A fundamental assumption in fisheries management is that catch rate, whether measured by biologists during population assessment or by anglers, is related to fish abundance—when abundance increases, the catch rate goes up. While this has been found to be the case for walleye fisheries in Minnesota, Ohio, and Wisconsin, there are exceptions, and New York’s Oneida Lake is one of them. What Cornell University researchers have learned may help you keep your walleye catch rates high wherever you fish. But be forewarned—you may have to move around.
Oneida Lake, a 51,000-acre lake in central New York, supports one of the state’s most valuable walleye fisheries. In 1956, Cornell University, in partnership with the New York State Department of Environmental Conservation, established a field station on Oneida to help estimate angler catch rates, adult walleye population size, and walleye growth rate.
Analyzing data that spanned the time period from 1957 to 2007, the Cornell team found angler catch rate varied more than 15-fold among those years, and was only loosely related to adult walleye abundance. Catchability—the probability of catching a walleye with one hour of fishing effort―actually declined as walleye abundance increased.
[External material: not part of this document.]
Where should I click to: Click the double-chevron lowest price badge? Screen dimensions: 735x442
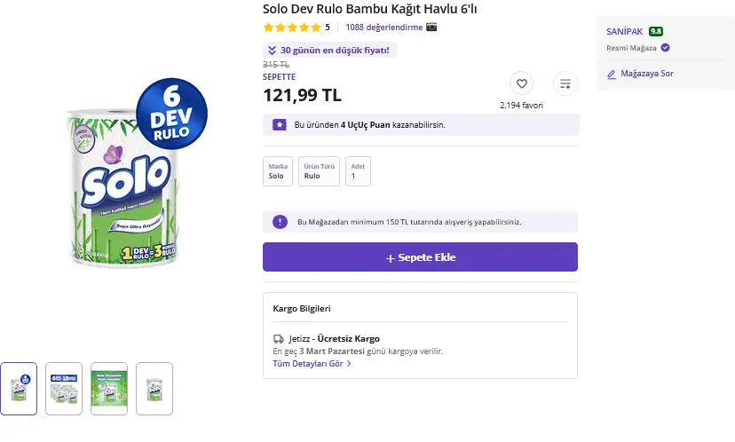point(329,51)
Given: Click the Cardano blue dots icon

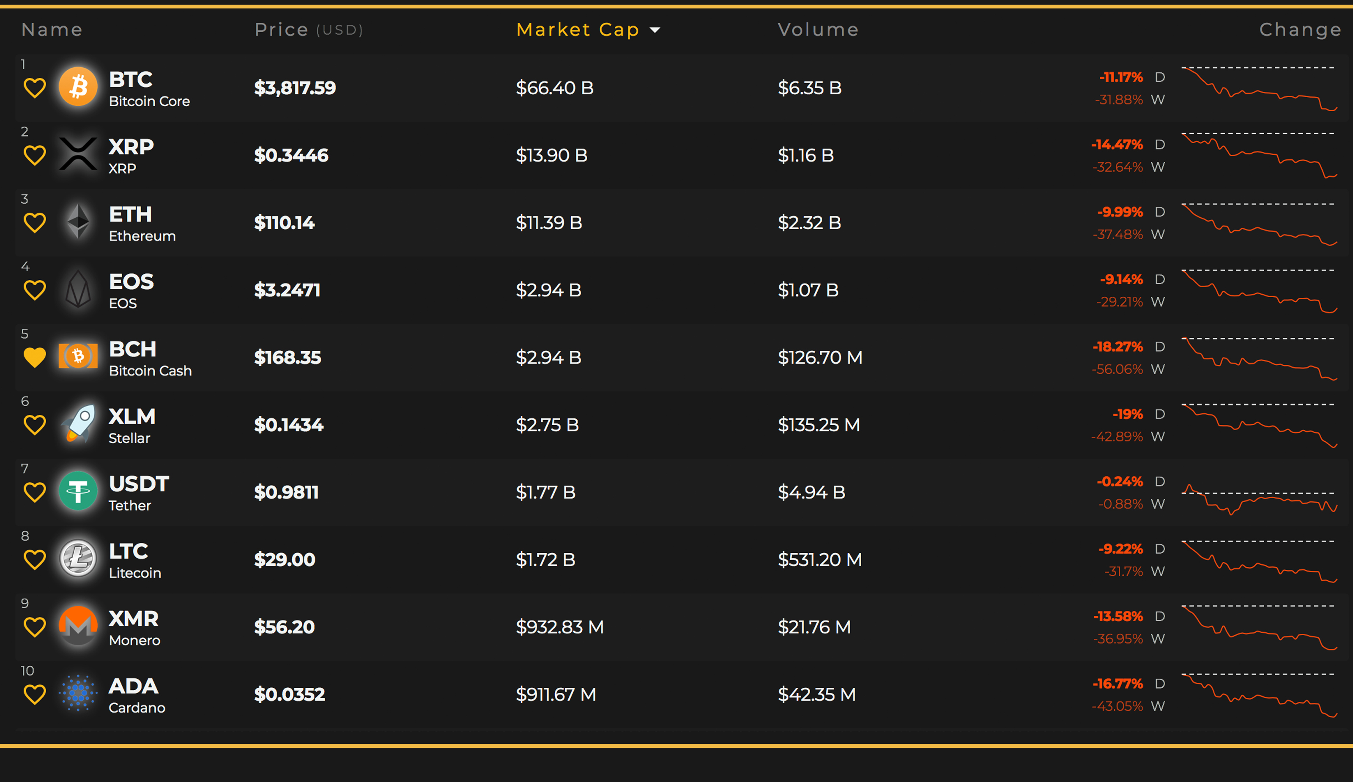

However, the angler catch rate was strongly and negatively related to walleye growth rate, suggesting that well-fed walleyes were difficult to catch.
The explanation for these seemingly unusual results is really quite simple. Walleye growth rate in Oneida Lake is strongly related to forage abundance, and the abundance of the primary forage species for walleyes in Oneida Lake—particularly young yellow perch―is highly variable.
The proverbial bottom line: Lots of forage makes for fast-growing, fat walleyes, but catchability and angler catch rate of well-fed walleyes are low.
There is a message here for anglers. If the walleye catch rate in your favorite lake craters but the few fish you catch look well fed, find another lake. How long before the catch rate improves? “That depends on the forage species,” replies Anthony VanDeValk, lead investigator of the Cornell study described above. “If the walleye prey is predominantly age-0 fish [under a year old], you may have a bonanza on fat, healthy walleyes next year if the forage doesn’t have another strong year class. But if the primary prey are fish like alewife that remain vulnerable to walleye predation beyond their first year, anglers likely will face poor catch rates for several years.”
The Oneida Lake findings may provide at least a partial answer to a question that has puzzled me for many years: Why is the walleye catch rate consistently high in many remote Canadian walleye fisheries? An obvious answer is low fishing pressure and harvest. But if that’s the case, why don’t these fisheries yield monster walleyes? Small walleyes may be a consequence of the short growing season. But the Cornell study suggests that high catch rates may result from high-density, hungry walleyes that keep the forage-fish populations suppressed: slow-growing fish, but easy to catch.